BRIEF — Can you reproduce every one of the items below word for word, omitting the pictures?

Items from a pointing dataset:
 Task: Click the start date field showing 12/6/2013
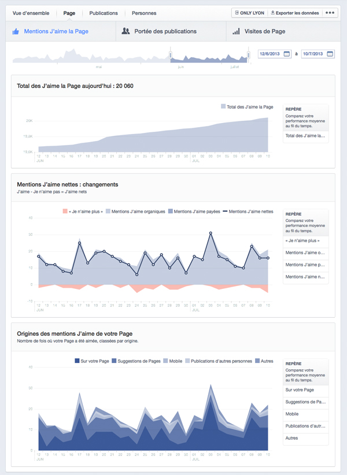coord(270,54)
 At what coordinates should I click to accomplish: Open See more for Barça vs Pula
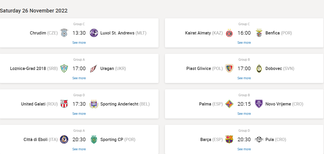(x=244, y=149)
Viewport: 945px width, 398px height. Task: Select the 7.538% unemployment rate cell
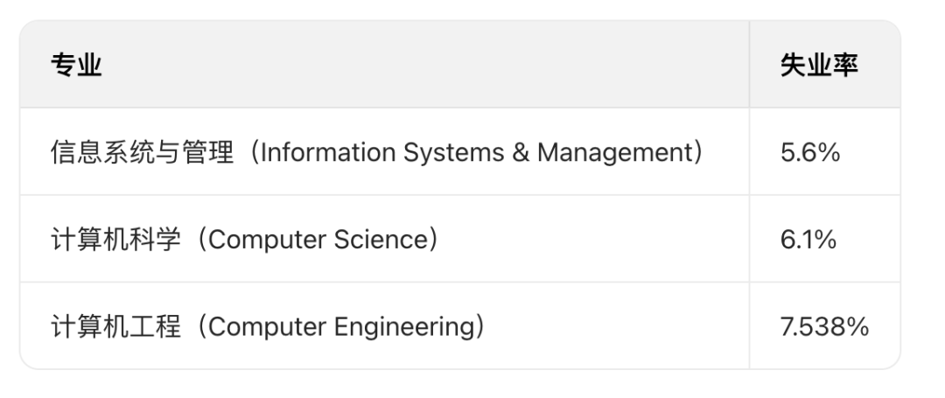[824, 326]
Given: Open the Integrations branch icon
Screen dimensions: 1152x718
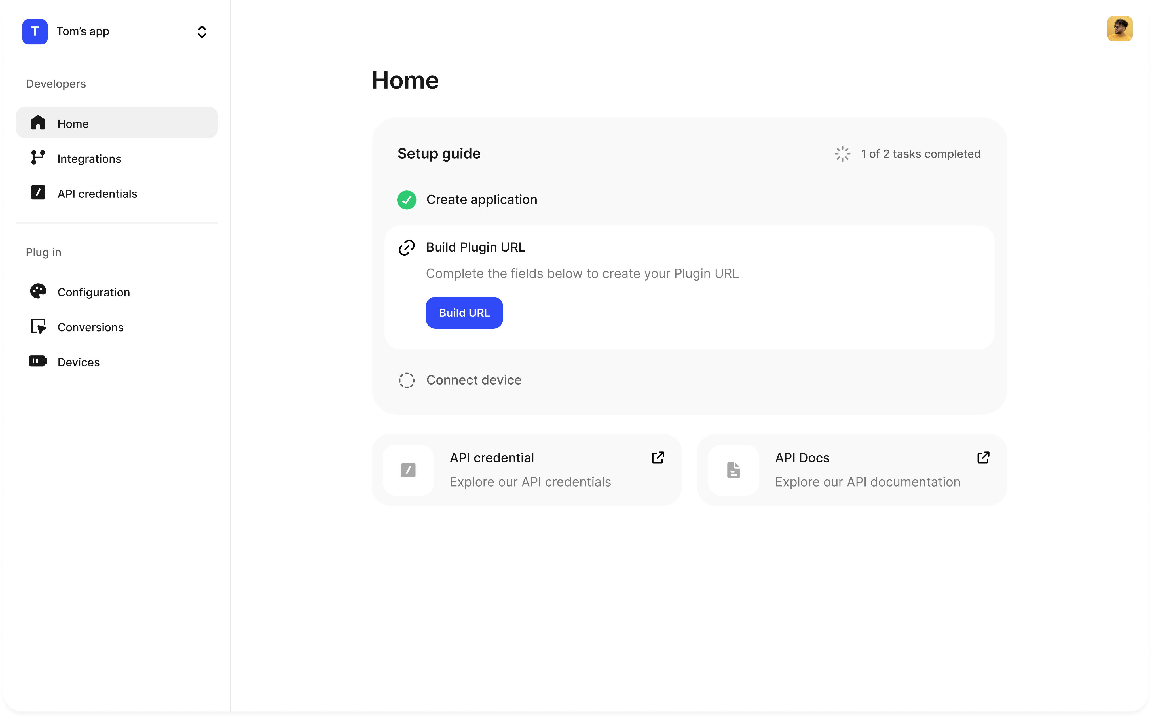Looking at the screenshot, I should tap(38, 158).
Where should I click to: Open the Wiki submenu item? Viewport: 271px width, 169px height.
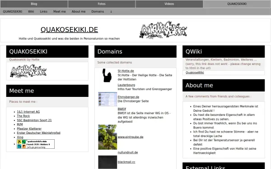coord(31,12)
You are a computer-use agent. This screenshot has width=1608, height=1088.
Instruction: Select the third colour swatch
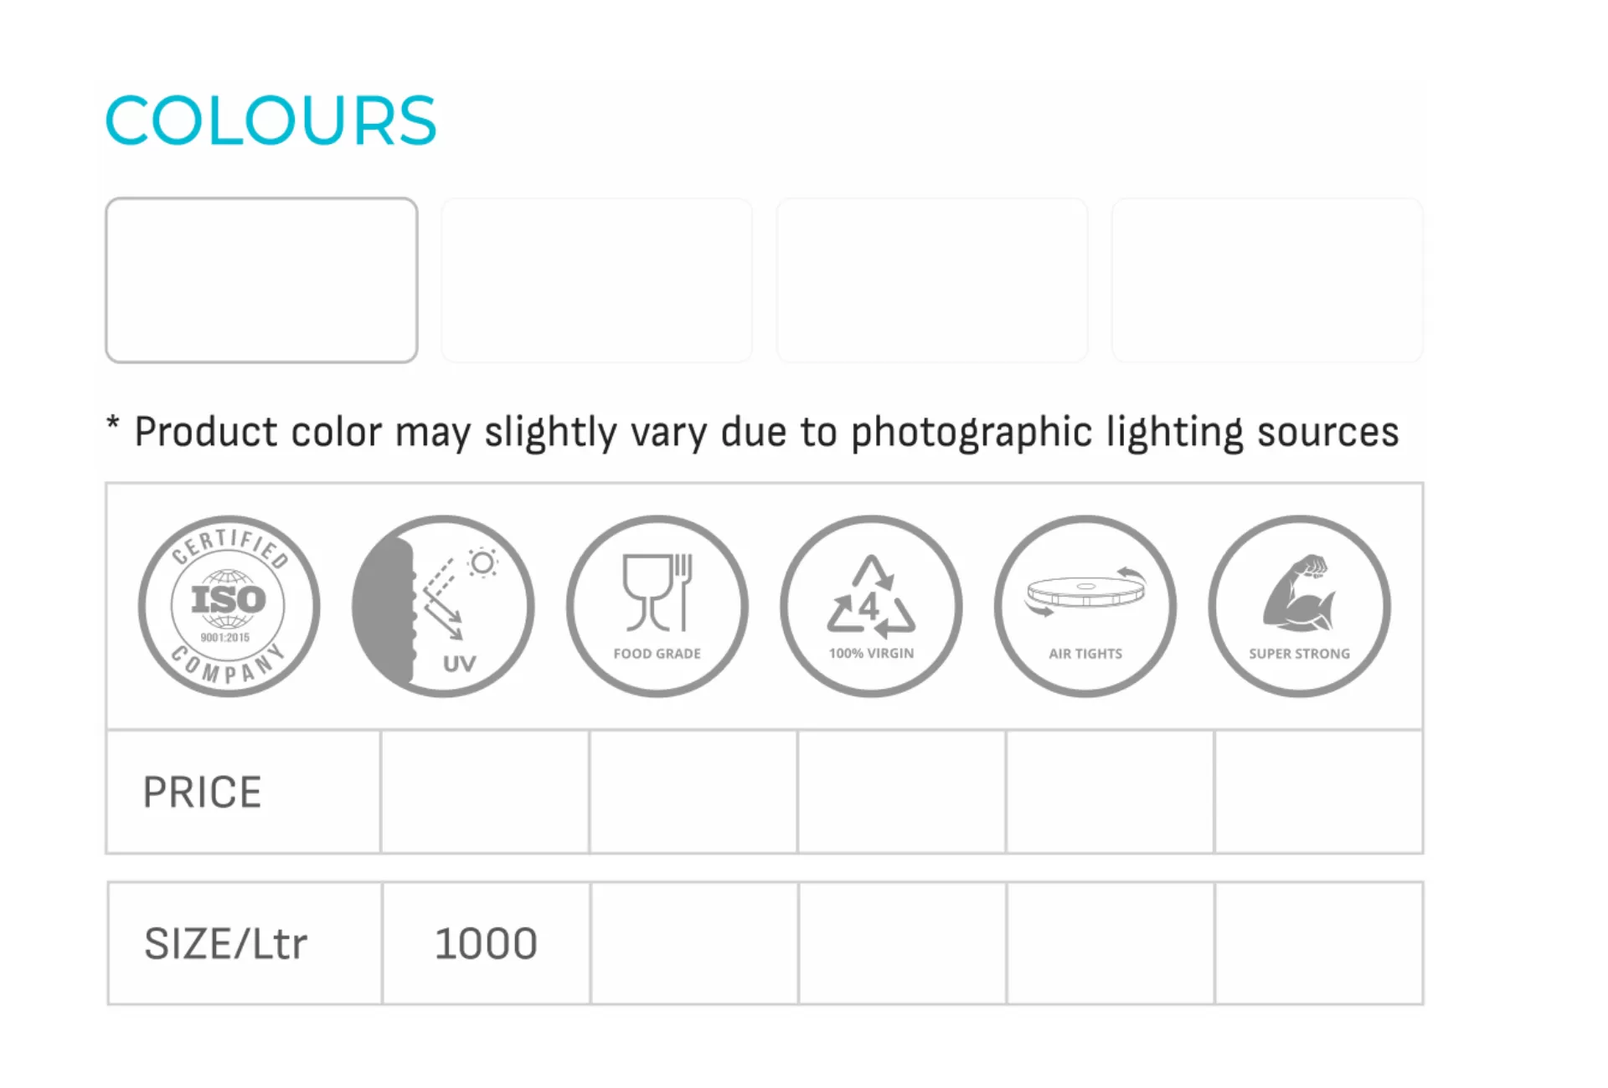(932, 280)
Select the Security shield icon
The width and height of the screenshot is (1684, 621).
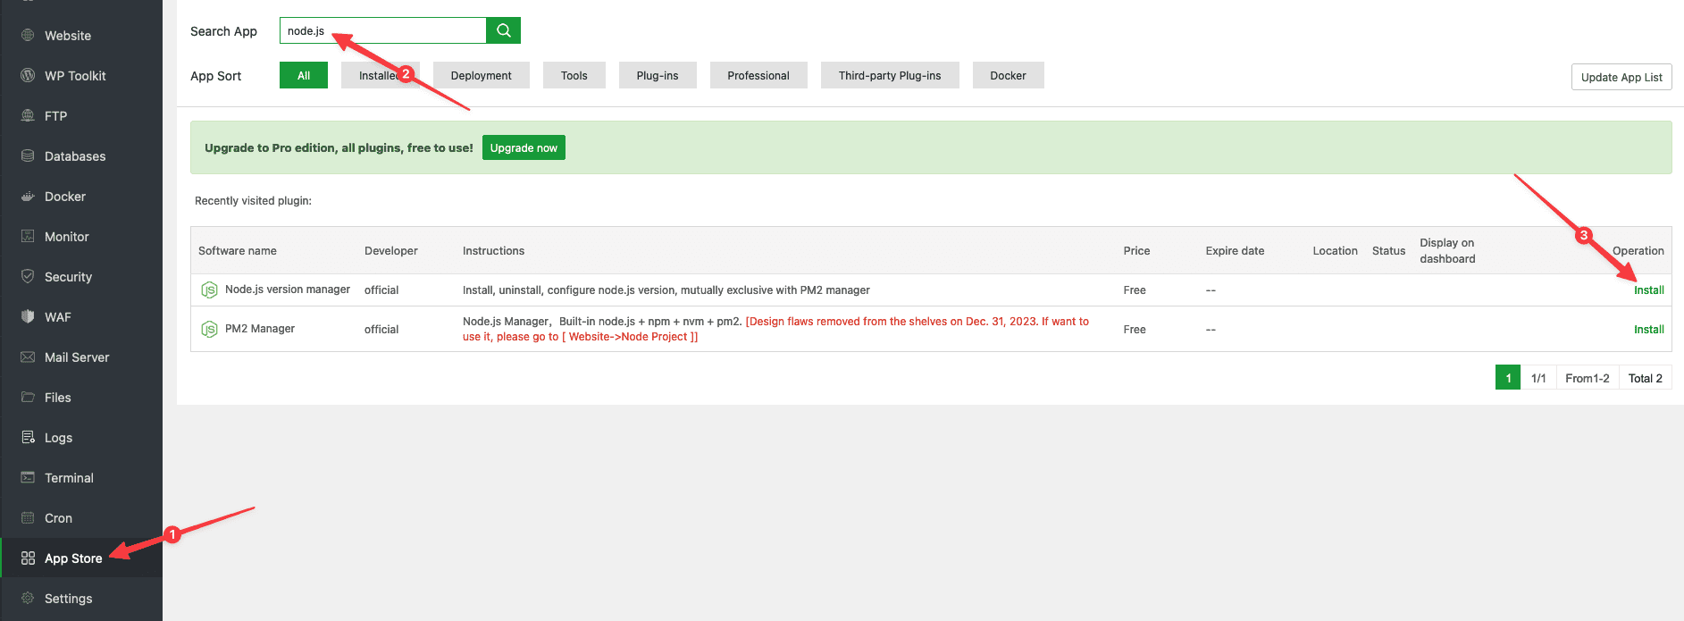[28, 277]
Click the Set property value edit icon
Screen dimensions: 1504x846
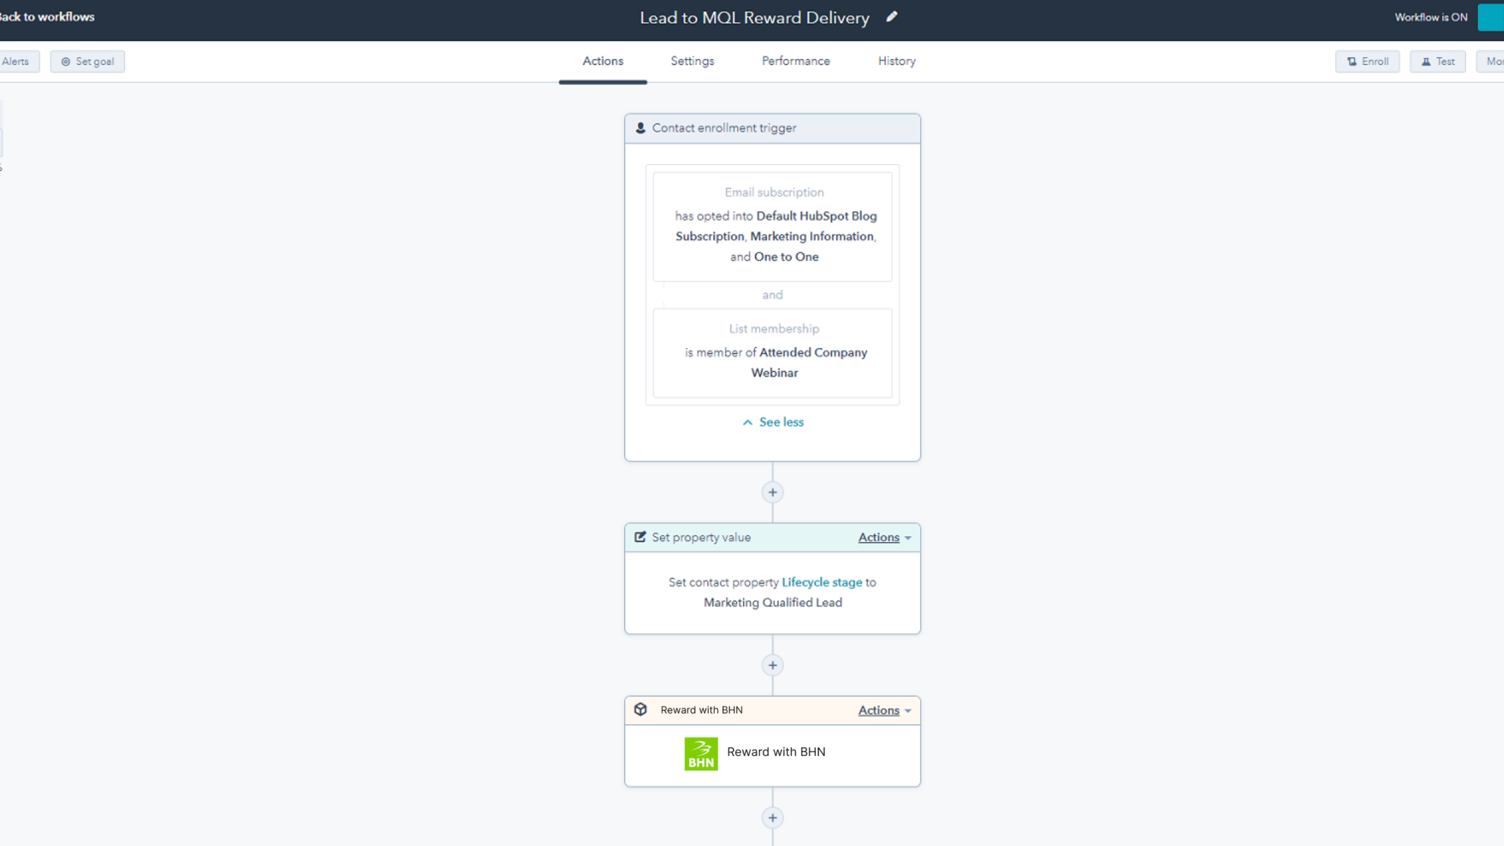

SOLUTION TO THIS TASK —
 Task: Click the start date field showing 12/6/2013
coord(270,54)
 At what coordinates should I click to accomplish: Open See more for Barça vs Pula
(x=244, y=149)
Viewport: 945px width, 398px height. Task: Select the 7.538% unemployment rate cell
[824, 326]
Given: Open the Integrations branch icon
Screen dimensions: 1152x718
Looking at the screenshot, I should tap(38, 158).
Where should I click to: Open the Wiki submenu item? Viewport: 271px width, 169px height.
coord(31,12)
You are a computer-use agent. This screenshot has width=1608, height=1088.
Instruction: Select the third colour swatch
(932, 280)
Select the Security shield icon
The width and height of the screenshot is (1684, 621).
[28, 277]
Click the Set property value edit icon
Screen dimensions: 1504x846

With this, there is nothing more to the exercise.